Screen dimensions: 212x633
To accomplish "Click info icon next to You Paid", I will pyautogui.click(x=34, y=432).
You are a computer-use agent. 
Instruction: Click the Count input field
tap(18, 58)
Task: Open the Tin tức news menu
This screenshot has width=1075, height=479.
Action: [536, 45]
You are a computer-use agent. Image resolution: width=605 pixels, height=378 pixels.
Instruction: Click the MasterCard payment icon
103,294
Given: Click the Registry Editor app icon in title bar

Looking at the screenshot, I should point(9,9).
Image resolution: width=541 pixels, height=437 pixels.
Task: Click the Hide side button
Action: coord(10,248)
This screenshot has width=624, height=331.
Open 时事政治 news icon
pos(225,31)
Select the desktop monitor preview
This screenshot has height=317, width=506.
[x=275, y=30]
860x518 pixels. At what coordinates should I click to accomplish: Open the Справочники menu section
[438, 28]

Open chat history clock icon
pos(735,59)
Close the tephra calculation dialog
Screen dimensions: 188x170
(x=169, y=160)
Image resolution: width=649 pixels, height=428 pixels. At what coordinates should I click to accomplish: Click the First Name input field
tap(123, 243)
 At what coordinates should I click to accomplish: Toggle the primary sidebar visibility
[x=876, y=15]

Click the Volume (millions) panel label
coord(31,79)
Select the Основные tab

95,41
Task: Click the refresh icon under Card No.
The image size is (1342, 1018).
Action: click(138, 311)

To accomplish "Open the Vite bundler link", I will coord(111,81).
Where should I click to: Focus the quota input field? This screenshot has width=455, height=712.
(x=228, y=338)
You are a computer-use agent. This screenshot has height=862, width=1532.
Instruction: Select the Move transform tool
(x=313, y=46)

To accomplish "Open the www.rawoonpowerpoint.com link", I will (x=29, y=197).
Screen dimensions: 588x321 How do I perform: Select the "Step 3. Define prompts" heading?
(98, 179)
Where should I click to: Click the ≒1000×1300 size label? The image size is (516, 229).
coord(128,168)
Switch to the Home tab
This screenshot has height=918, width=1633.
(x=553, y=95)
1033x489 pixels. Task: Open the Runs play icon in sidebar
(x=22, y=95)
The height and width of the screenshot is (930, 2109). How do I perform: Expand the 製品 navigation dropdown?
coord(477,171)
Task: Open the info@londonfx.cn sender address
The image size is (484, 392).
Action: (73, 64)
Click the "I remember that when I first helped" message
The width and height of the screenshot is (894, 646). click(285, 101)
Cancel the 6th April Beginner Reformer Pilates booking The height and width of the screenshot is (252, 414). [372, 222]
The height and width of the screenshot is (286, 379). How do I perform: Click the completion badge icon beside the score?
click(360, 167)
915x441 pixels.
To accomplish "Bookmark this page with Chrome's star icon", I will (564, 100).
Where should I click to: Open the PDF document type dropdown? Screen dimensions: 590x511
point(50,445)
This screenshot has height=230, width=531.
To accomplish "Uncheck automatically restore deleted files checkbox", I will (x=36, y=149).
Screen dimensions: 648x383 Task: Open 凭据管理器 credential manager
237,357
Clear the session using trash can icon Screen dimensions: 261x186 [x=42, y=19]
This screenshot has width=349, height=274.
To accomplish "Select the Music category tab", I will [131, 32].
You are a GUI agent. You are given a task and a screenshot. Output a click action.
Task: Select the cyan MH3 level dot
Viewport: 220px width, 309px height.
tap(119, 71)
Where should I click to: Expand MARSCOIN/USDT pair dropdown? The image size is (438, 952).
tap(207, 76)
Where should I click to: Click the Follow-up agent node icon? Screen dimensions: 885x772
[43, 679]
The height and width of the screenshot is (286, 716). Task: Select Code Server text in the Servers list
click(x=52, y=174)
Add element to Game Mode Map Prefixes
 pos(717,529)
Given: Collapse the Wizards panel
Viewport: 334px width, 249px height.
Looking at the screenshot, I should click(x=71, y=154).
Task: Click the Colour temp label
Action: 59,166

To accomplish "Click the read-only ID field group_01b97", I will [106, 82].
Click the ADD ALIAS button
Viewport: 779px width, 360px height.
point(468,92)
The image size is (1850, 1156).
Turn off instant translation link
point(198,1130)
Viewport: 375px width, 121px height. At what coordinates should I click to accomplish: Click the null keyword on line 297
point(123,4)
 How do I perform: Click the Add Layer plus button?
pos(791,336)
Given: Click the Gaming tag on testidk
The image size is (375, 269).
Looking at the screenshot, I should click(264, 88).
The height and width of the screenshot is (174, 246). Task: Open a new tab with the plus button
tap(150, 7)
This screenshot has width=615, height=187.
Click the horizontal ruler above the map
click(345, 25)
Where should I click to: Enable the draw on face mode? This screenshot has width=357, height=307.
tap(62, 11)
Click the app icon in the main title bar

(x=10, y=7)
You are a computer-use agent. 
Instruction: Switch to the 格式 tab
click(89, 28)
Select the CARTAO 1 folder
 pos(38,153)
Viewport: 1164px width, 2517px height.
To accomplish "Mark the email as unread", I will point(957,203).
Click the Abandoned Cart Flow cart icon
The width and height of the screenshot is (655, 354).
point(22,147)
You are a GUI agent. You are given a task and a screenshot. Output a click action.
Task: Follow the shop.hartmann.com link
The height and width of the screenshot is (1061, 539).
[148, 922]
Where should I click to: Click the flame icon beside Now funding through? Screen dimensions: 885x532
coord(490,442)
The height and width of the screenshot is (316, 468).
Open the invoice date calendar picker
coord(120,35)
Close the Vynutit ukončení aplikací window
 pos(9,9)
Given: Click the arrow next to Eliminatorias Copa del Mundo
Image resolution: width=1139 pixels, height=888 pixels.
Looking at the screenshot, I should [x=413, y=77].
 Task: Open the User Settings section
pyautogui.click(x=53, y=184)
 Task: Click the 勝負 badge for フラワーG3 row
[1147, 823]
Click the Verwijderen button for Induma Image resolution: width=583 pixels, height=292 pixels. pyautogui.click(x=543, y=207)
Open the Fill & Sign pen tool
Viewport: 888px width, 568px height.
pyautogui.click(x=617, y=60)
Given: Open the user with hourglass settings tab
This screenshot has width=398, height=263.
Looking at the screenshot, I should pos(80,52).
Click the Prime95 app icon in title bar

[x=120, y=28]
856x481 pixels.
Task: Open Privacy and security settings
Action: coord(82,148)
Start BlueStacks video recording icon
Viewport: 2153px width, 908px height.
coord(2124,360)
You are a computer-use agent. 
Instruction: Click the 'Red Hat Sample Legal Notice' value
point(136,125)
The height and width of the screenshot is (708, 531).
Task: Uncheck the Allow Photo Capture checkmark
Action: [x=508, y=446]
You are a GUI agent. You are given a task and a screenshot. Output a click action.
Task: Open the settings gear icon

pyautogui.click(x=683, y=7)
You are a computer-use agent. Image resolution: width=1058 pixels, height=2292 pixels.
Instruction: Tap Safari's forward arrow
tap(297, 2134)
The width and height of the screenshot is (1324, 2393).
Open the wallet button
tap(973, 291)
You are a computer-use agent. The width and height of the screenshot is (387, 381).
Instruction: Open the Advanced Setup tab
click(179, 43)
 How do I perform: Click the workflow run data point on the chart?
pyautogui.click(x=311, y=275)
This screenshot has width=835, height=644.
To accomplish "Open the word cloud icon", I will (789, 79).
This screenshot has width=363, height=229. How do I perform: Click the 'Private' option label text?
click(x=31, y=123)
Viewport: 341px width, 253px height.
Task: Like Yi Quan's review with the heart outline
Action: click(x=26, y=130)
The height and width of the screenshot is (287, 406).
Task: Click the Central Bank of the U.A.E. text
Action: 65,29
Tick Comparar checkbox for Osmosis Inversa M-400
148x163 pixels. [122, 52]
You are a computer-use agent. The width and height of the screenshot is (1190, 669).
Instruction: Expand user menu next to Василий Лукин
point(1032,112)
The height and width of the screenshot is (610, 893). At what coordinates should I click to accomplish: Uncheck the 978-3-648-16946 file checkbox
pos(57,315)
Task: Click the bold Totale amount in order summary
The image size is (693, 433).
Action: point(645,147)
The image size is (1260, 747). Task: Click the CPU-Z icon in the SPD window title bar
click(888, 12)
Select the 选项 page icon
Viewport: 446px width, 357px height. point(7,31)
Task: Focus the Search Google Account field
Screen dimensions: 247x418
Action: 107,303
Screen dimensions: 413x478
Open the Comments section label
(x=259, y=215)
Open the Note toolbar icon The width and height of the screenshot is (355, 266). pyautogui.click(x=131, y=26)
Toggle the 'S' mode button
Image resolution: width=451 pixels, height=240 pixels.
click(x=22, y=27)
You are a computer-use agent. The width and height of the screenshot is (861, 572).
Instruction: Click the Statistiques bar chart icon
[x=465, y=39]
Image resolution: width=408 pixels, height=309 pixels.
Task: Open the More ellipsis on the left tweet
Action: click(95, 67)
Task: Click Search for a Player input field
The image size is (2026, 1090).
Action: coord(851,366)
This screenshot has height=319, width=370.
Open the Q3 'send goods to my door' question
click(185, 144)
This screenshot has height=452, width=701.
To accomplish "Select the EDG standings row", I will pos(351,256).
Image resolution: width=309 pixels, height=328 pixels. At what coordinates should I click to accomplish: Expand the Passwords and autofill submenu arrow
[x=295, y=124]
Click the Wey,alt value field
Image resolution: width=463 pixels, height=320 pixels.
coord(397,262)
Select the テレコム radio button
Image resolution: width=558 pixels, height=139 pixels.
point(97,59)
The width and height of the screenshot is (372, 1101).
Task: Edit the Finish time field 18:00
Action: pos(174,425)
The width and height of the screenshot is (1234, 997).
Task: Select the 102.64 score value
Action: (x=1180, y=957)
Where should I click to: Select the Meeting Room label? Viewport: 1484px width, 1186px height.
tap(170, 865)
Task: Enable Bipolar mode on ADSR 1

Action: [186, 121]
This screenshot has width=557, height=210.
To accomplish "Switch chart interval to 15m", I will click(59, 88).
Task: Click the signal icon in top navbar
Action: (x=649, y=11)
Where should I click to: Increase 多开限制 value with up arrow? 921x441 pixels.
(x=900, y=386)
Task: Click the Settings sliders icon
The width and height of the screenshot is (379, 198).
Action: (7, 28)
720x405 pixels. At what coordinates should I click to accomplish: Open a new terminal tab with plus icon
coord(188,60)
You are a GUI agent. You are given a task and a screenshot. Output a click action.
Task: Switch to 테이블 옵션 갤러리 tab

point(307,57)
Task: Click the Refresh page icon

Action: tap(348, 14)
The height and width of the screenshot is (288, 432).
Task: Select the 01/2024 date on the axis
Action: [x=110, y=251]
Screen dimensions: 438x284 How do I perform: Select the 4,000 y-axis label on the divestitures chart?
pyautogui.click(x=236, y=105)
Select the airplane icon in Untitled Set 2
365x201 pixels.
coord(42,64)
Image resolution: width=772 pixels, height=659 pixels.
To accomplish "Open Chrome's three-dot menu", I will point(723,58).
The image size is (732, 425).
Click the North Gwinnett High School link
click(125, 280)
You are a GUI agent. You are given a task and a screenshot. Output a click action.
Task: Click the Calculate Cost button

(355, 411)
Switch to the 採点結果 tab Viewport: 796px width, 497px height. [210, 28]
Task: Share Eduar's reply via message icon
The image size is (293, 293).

- [Task to carry out]:
Extract from the material everything from the line containing "This screenshot has height=452, width=701." down to the line containing "I will pos(351,256).", with both of those lines included, and reproduce those lines word for word.

- [Solution]:
This screenshot has height=452, width=701.
To accomplish "Select the EDG standings row", I will pos(351,256).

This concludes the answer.